Endpoint and timeout fixes for sharded-CI flakes by rockbmb · Pull Request #621 · open-web3-stack/polkadot-ecosystem-tests

rockbmb · 2026-05-19T22:16:36Z

A batch of CI-reliability fixes surfaced by sharded test runs (see polkadot-fellows/runtimes#1180, which consumes PET via runtimes-master).

Endpoint changes

Drop wss://collectives.api.onfinality.io/public-ws from collectivesPolkadot. The public-tier endpoint returns -32029: Too Many Requests under sustained load.
Replace dead wss://us.bifrost-rpc.liebi.com/ws (the only configured endpoint for bifrostKusama) with hk. plus the no-region Liebi default.
Refresh KNOWN_GOOD_BLOCK_NUMBERS_*.env. The previous bump shipped a stale Bifrost Kusama fallback because the dead us. endpoint blocked yarn update-known-good.

Timeouts

defineChain.ts raises the per-chain timeout to 90s. SetupOption.timeout in chopsticks-utils only governs the test-side WsProvider; chopsticks' upstream WsProvider has a separate rpc-timeout that has no path from SetupOption. This PR bundles a .yarn/patches patch that adds an rpcTimeout field to SetupOption and forwards it as rpc-timeout, mirroring AcalaNetwork/chopsticks#1034. The patch can be dropped once a chopsticks release includes that change.

Exclusions

bifrostKusama.* and karura.bifrostKusama.xcm.test.ts: every public Bifrost Kusama RPC either rejects connections or prunes state at the pinned block. Excluded until a workable endpoint set exists.
acala.*.test.ts: Subway hardcodes its per-upstream request_timeout to 30s and doesn't expose it in ClientConfig, so heavy Acala storage queries force Subway to cycle through the 3 Liebi endpoints without serving a response. AcalaNetwork/subway#203 adds the missing field and is merged but pending a fresh tag with a working release artifact; the exclusion can be reverted once that lands.
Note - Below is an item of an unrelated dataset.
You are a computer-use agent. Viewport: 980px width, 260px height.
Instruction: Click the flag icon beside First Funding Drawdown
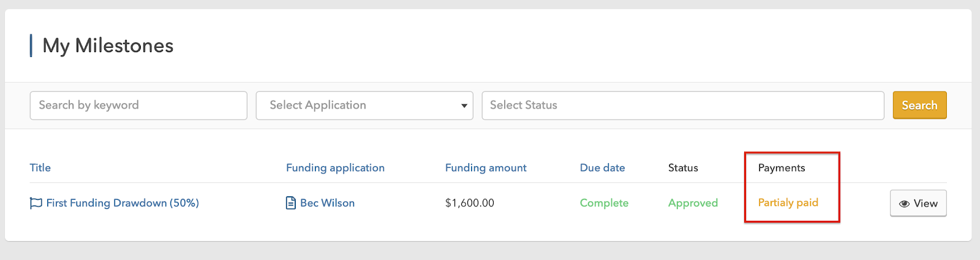pyautogui.click(x=36, y=203)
The public-tier endpoint is rate-limited (RPC error -32029, "Please apply an OnFinality API key") under the sustained load produced by sharded CI runs, observed in polkadot-fellows/runtimes#1180.

github-actions · 2026-05-19T22:17:38Z

No issues found.

Acala XCM tests (acala.astar, acala.bifrostPolkadot, etc.) hit the 60s timeout on every Acala endpoint Subway cycles through, on the same shard that surfaced the OnFinality rate-limit failure in polkadot-fellows/runtimes#1180. The Acala public RPC pool is slow enough under load that the heavy XCM-Transact storage queries don't return in 60s on any individual endpoint, so Subway burns the full timeout per upstream before rotating, never gets a response, and the test fails. 90s gives those queries enough headroom while still capping a genuinely stuck call. Block numbers are bumped at the same time to keep state lookups close to chain head.

`wss://us.bifrost-rpc.liebi.com/ws` was the only endpoint for bifrostKusama and is currently network-dead (handshake timeout, probed live). Test runs stall on bifrostKusama because Subway has no fallback to cycle to. The two replacements (`hk.` and the no-region default) both respond and serve state at current tip; the no-region host is Liebi's DNS-load-balanced entrypoint and adds geographic redundancy in case `hk.` ever goes the way of `us.`.

`ba34d62` shipped `BIFROSTKUSAMA_BLOCK_NUMBER=13903082` as a stale script fallback because the only configured Bifrost Kusama endpoint was unreachable at the time, and no public RPC retained that block's state. The previous commit fixes the endpoint; this re-runs `yarn update-known-good` against the live endpoint to record a block number that is actually servable, and refreshes every other chain's block in the same pass.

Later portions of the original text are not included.